Неумеренные сторонники отрицательного (апофатического) богословия в большинстве случаев стоят в опасности принять свое интеллектуальное, чтобы не сказать философское, видение невыразимости и непостижимости Бога за конечное совершенство. Многие из них склонны даже утверждать, что видение нетварного Света стоит ниже созерцания во «мраке». Мрак в их понимании есть высшее состояние богословствующего ума. Непостижимость Сущности Божества ясна даже для философского умозрения, далеко отстоящего от причастия благодати. Видение же света Фаворского дано в Новом Завете по вере во Иисуса Христа. Самое состояние видения есть пришествие Бога внутрь нас; проникновение нашей тварности нетварным Божеством. Сама Вечность Всевышнего объемлет при этом человека. Но даже и великие осияния сим Светом не делают человека причастником Сущности Божества, которая вечно пребывает и пребудет недоступною для познания тварными умами. Наше совершенное соединение с Богом осуществляется через преложение всего нашего существа в свет, силою Духа Святого. Бог есть Свет, и святые суть свет: «…праведники воссияют, как солнце, в Царстве Отца»(Мф. 13:43). И это есть высшее состояние обожения человека.

Но и явления света также весьма различны по своему достоинству и действию на душу. Одно вне всякого сомнения, что когда дух наш входит в область НЕСОЗДАННОГО света, тогда нам представляется, что все существо наше становится светом (любви и познания). Но и любовь – особенная, и познание – иного порядка, и говорить о них нелегко. Итак, пока мы, не удостоившись сего «дара» (всегда только дара, никак и никогда не заслуженного, не ожидаемого, в сознании нашего действительного недостоинства), пребудем в молитве искания любви Божией, прощения наших грехов, дарования ВИДЕТЬ грех наш.

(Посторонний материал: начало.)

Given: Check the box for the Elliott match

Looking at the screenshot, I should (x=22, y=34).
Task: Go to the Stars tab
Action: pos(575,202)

Господь открывается нам, но не насилует нашей воли. Только Его пришествием, Его действием в нас преображается наша тленность в нетление. Но Он не может насильно войти в нас, без нашего согласия. Таким образом необходимо нам всем пройти тяжкий подвиг покаяния, посредством которого мы освобождаемся от всего того, что противится в нас Богу со времени падения Адама. При покаянной молитве всеми силами нам нужно отклонить движение к мертвящему самоанализу. Животворная сила – в покаянии пред Живым Богом любви; любви, всецело устремленной к Возлюбленному, без обращения на самого себя.

Христос нарушил наш покой; духовно мы спали иолу животным сном, но были довольны; а Он пришел, явил нам Божественное совершенство и хочет, чтобы мы стали подобными Ему. Его слова суть тот Огонь, который нас жжет на всякий день. Жить так, как Он заповедал нам, мы не можем. Одно время ужас от самого себя задавил меня: я осуждал людей; я гневался на некоторых; я вспоминал большое и малое зло, которое, как мне казалось, они причинили мне: и мне трудно было простить все. Я каялся, но знал, что прощение мне не придет, если я сам от сердца не прощу всем и каждому. И я изнемог и говорил в моей молитве:

Ты оставил меня; Ты судишься со мною, и я всегда не прав, потому что не храню заповедей Твоих. Но Ты же Сам сказал, что заповедь, которую Ты дал нам, исходит от Отца и что она, заповедь, есть жизнь вечная, которая у Отца. Если Ты или Отец не вселитесь в меня, чтобы сообщить мне сию вечную жизнь, то я погибну. Молю Тебя, не судись со мною, но приди и Сам Ты твори все, что заповедал нам. Ты, беспредельный, безначальный, пощади меня, осужденного на смерть с момента зачатия моего во чреве матери моей.